Descansó durante todo el día al igual que el resto de la flota anclada en la bahía, y a la caída de la tarde reunió a la totalidad de la tripulación al pie del alcázar de popa.
— Como sabéis — comenzó —, mi hermana ya no está a bordo, con lo cual toda amenaza de mala suerte ha pasado. Ahora quiero pediros que sigáis asegurando a todo el que os pregunte que el capitán continúa encerrado en su camareta. No os puedo explicar la razón, pero os prometo que si me hacéis caso pronto estaré en condiciones de proporcionaros el más valioso botín que hayáis soñado nunca.
— ¿Qué clase de botín? — quiso saber de inmediato el segundo timonel, Mubarrak el Moro, cuya desmesurada afición a las mujeres le obligaba a estar siempre en la más negra ruina.
— Un botín es siempre un botín — fue la áspera respuesta —, y que con la parte que te toque podrás tener tu propio harén hasta que ya no se te empine.
— ¡Alá te oiga!
— Haz lo que te digo y me oirá.
Cuando ya la mayoría se alejaba en los botes rumbo a la playa, se volvió hacia Lucas Castaño.
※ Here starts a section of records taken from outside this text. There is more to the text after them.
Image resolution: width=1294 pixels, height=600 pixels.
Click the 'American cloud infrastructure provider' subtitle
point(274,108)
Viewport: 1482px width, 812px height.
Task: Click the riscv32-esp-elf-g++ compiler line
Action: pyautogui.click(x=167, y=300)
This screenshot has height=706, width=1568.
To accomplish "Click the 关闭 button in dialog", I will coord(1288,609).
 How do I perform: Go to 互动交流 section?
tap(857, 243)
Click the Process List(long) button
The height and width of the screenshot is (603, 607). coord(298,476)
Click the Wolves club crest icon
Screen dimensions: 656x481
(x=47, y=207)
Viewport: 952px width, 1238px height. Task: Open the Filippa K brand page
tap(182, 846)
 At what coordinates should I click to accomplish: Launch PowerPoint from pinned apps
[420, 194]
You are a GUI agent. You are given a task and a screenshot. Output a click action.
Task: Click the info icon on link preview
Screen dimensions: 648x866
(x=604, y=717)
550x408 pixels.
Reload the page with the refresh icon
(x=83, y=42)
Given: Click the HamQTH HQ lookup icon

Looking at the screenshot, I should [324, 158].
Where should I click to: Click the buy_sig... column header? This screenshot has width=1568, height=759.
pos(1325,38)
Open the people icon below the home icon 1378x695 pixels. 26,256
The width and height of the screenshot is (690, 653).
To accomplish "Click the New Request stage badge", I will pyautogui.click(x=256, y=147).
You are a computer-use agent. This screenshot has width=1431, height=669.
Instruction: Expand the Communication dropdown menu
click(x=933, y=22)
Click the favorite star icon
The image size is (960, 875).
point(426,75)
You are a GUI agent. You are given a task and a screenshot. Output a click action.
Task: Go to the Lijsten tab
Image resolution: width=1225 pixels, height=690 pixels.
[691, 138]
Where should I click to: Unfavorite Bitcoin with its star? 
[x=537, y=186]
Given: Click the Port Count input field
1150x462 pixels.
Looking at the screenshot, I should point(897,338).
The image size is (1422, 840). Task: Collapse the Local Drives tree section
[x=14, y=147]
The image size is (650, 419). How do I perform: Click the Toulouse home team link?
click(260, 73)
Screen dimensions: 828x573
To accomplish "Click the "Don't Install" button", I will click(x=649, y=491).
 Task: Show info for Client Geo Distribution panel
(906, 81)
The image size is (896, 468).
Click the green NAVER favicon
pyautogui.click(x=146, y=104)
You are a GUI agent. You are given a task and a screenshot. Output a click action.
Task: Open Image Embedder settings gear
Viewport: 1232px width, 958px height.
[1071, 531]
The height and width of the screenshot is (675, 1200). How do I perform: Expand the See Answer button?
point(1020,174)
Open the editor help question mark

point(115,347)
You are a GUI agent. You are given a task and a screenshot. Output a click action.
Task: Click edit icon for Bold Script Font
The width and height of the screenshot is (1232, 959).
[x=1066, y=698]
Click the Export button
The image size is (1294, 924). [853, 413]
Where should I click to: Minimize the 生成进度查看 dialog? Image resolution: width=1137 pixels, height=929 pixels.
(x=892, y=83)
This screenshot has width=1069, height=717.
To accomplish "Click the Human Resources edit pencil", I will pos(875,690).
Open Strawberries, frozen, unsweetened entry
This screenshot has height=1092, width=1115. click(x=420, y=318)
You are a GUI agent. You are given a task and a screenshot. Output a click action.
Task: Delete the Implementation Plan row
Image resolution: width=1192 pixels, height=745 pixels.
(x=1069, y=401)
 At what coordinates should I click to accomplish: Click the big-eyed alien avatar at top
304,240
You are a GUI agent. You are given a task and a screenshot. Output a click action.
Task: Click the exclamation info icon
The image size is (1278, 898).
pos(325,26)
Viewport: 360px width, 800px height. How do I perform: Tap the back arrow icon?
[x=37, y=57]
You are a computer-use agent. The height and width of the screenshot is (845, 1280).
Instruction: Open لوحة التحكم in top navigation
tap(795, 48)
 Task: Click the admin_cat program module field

— Ahora te toca a ti — dijo —. Pero ten mucho cuidado. No es ninguna estúpida.
— ¿Puedo tirármela?
El margariteño le dirigió una mirada que podría considerarse coma decuplica o reconvención.
— ¡Hombre…! — exclamó —. ¡Con tantas como hay…!
— Es que me has hablado muy bien de ella. — Rió con malévola intención el segundo de a bordo —. Y total, sí no me la tiro yo, se la tirará otro cualquiera.
— Haz lo que quieras, pero no me lo cuentes — fue la respuesta —. Y ahora lárgate y procura que todo parezca casual.
Había caído la noche, en la quieta bahía se reflejaban las luces de la ciudad, y apenas la lancha de Lucas Castaño se perdió de vista comenzó a sonar una suave música que llegaba, como siempre, de la alta cubierta del navío de Laurent de Graaf.
Sebastián cenó a solas echando de menos a su padre y su hermana, consciente de que aquél era sin duda el día en que comenzaba una vida marcada por la certeza de que, hiciera lo que hiciera, siempre habría dos seres que aguardarían su regreso, y ese simple hecho le confería una nueva dimensión a su existencia, puesto que ya no era un pobre muchacho condenado a cuidar a un viejo enfermo, sino todo un capitán pirata que poseía una hermosa familia.